[Python-Dev] Confirming status of new modules in 3.4

Sun Mar 16 03:45:52 CET 2014

On 16 March 2014 09:00, Greg Ewing <greg.ewing at canterbury.ac.nz> wrote:
> Nick Coghlan wrote:
>>
>> On 16 March 2014 01:40, Guido van Rossum <guido at python.org> wrote:
>>
>>> This downside of using subclassing as an API should be well known by now
>>> and
>>> widely warned against.
>>
>>
>> I've actually pondered the idea of suggesting we explicitly recommend
>> the "procedural facade around an object oriented implementation" API
>> design model in PEP 8,
>
>
> I don't think I would call this a "procedural" API. To my
> mind, any API that exposes objects with methods is an
> object-oriented API, whether it encourages subclassing those
> objects or not.

There are actually two variants of the approach. One is obviously
procedural: you put basic data types (strings, numbers, containers,
etc) in, you get basic data types out, and the fact an object managed
the calculation in the middle is completely opaque to you as a user of
the API. (from the outside, it still looks like a pure function, even
though the internal calculation may have been highly stateful)

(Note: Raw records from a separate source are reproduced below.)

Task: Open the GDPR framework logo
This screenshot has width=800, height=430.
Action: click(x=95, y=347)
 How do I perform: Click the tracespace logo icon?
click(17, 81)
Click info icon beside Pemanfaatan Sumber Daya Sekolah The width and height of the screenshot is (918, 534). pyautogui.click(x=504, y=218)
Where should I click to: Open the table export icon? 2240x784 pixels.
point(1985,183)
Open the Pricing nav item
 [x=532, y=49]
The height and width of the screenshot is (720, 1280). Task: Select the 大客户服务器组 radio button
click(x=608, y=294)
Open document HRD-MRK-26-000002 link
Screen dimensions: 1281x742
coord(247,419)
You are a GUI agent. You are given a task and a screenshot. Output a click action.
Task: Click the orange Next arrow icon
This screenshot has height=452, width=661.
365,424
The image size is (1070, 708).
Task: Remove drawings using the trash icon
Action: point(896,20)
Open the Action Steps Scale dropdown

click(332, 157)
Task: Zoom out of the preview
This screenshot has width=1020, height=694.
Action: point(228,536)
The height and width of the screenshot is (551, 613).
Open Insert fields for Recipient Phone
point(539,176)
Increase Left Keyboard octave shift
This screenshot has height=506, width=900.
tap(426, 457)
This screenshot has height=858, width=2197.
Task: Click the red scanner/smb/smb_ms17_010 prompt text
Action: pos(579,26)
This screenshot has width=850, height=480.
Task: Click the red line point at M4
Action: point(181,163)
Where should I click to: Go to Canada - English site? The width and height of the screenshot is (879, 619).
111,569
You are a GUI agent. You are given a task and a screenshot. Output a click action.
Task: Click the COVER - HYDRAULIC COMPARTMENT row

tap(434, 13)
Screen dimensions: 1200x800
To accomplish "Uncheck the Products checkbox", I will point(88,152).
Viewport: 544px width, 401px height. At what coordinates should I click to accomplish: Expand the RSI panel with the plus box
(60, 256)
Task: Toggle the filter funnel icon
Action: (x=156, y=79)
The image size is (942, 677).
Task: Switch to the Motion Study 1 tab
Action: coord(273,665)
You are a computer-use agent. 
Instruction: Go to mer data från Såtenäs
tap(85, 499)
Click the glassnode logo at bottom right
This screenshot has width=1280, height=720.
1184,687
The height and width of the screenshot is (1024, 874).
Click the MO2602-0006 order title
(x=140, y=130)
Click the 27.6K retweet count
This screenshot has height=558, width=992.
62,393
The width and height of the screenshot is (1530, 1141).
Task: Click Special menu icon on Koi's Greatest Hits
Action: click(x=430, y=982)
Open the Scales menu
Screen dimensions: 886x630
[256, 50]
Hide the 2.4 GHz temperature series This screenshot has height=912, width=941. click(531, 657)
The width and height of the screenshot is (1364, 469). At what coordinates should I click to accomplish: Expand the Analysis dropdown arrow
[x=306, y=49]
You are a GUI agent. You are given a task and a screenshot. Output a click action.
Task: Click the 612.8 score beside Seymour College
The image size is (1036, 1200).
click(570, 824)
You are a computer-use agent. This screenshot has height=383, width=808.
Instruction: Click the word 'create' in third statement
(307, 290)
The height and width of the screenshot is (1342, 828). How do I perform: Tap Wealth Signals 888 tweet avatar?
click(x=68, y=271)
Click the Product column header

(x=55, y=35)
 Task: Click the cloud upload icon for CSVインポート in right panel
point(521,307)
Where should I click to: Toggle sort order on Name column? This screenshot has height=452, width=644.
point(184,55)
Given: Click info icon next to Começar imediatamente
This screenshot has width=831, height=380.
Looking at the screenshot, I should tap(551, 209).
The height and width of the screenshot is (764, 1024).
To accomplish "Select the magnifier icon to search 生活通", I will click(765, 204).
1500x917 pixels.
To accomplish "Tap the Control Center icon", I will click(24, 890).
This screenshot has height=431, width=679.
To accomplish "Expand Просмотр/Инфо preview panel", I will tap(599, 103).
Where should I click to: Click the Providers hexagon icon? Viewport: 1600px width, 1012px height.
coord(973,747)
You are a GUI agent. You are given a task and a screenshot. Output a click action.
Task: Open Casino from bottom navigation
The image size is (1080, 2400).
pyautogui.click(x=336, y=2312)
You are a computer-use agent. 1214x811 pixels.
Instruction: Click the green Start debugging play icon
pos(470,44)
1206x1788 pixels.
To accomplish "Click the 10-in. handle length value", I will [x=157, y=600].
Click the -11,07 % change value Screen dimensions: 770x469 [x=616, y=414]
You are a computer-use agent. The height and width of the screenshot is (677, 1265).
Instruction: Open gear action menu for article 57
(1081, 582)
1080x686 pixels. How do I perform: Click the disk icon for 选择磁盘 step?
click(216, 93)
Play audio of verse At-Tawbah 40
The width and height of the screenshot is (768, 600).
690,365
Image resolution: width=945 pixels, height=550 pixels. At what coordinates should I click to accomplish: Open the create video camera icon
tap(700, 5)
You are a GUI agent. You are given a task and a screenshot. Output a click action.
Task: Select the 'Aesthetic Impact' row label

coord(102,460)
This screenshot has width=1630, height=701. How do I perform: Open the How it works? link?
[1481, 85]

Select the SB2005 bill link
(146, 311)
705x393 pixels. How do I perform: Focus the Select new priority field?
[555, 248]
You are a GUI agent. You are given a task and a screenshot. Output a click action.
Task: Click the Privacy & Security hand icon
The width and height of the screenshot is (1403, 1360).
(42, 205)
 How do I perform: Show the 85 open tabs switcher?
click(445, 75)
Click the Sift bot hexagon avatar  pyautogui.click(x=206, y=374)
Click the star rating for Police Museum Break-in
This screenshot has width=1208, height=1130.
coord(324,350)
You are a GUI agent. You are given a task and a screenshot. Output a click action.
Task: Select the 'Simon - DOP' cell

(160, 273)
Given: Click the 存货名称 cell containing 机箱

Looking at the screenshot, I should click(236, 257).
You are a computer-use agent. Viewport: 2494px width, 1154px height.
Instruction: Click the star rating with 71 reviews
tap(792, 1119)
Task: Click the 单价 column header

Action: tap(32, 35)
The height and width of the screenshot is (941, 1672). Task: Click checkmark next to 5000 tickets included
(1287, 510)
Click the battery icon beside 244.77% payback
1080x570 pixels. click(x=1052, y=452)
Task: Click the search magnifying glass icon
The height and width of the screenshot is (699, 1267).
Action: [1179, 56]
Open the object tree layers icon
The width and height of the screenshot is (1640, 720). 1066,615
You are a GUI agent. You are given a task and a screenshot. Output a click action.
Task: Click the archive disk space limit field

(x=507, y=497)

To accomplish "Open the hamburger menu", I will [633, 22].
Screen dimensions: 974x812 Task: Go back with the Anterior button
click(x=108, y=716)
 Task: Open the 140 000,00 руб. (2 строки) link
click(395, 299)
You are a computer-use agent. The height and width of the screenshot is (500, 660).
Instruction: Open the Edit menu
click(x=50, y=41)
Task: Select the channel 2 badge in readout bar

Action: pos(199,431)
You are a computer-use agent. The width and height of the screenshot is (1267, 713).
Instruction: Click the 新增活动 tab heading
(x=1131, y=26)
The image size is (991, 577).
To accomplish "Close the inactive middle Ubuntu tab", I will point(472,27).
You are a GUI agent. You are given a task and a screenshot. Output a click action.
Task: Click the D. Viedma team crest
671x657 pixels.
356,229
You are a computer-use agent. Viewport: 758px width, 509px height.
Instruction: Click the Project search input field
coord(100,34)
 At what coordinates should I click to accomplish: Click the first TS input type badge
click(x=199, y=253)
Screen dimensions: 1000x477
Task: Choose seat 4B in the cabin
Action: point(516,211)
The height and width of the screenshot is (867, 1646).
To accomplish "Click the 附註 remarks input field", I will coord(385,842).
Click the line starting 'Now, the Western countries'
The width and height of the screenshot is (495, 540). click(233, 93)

The second variant is better exemplified by an API like
contextlib.contextmanager(). That decorator returns a custom object
type (now called contextlib._GeneratorContextManager). That type was
originally undocumented with the name
contextlib.GeneratorContextManager, and when the discrepancy was
pointed out, I resolved it by adding the missing underscore (in 3.3
IIRC, could have been 3.2), rather than by documenting something I
considered to be an implementation detail.

The key problem this addresses is that telling people "this is a
class" often overspecifies your API, because classes have a very broad
interface. They support inheritance, typechecks, etc, etc. It's a
really big commitment to your API users, and not one you should make
lightly. Subclassing an object is also an *extremely* high coupling
technique - it's genuinely difficult to refactor classes in any
meaningful way with risking breakage of subclasses.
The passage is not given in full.